*** Opening Material provided ***
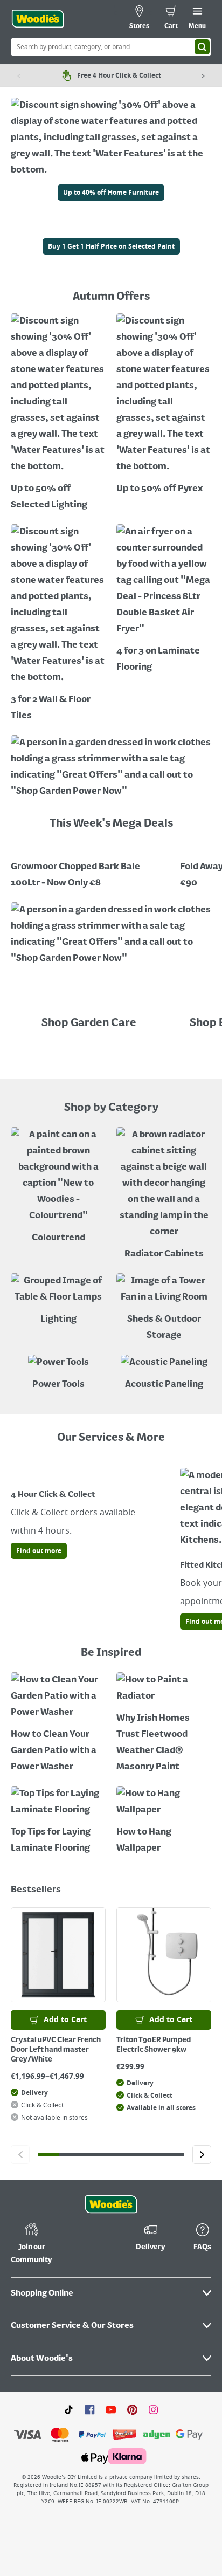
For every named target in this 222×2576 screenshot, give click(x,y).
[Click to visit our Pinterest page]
*** Closing Material provided ***
*** Opening Material provided ***
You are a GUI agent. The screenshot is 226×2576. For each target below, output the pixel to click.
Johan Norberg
*** Closing Material provided ***
*** Opening Material provided ***
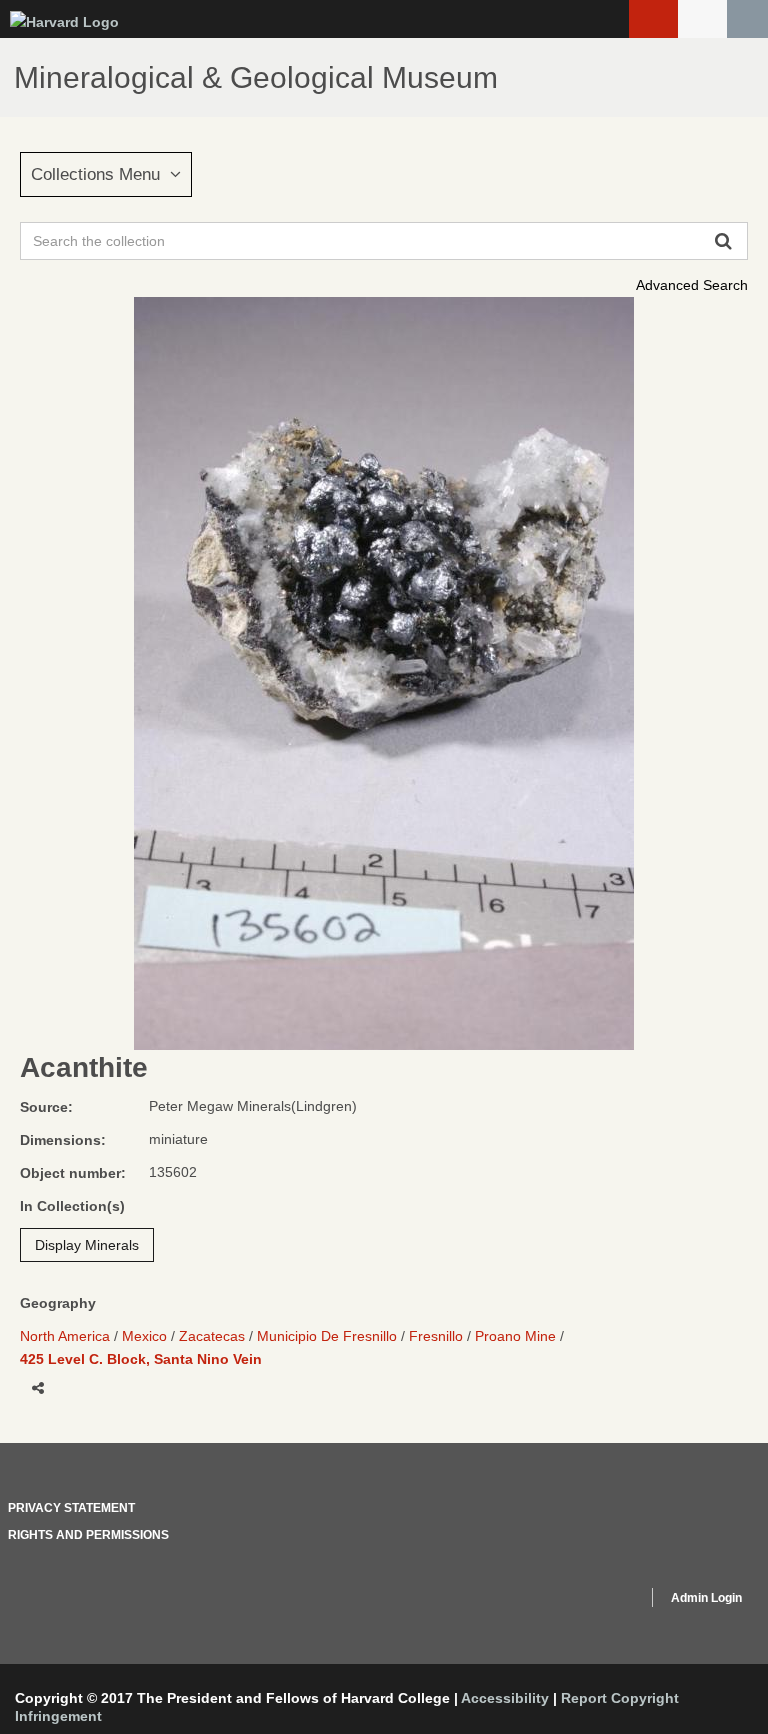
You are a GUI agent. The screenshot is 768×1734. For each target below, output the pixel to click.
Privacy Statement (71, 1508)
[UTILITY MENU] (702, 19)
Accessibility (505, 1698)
*** Closing Material provided ***
Exercise description =
Say how many lines of the listing above contain "screenshot", with no other words.

Task solution =
3